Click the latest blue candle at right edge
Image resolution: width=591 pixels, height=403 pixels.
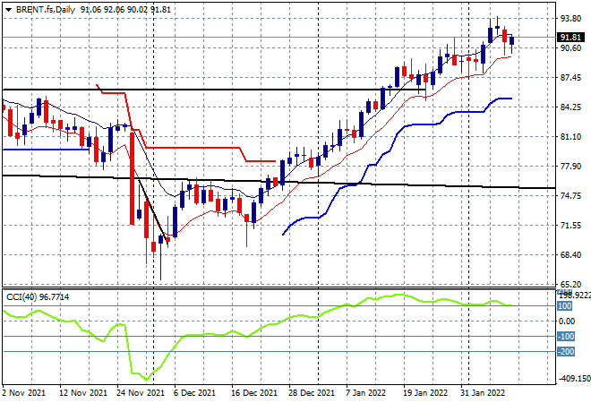[512, 40]
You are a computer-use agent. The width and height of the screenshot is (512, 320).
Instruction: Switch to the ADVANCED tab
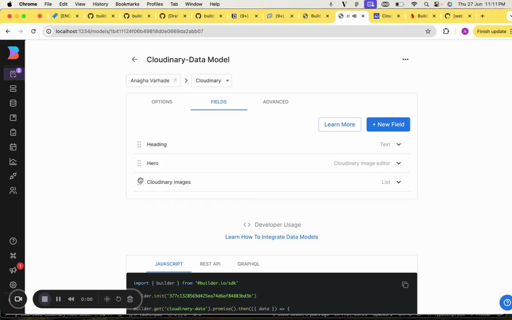276,102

__PROBLEM TO SOLVE__:
Every line of the material above must be written out exactly, with no pictures.

__YOUR RESPONSE__:
Click the latest blue candle at right edge
Image resolution: width=591 pixels, height=403 pixels.
[512, 40]
You are a computer-use agent. The width and height of the screenshot is (512, 320).
Instruction: Switch to the ADVANCED tab
276,102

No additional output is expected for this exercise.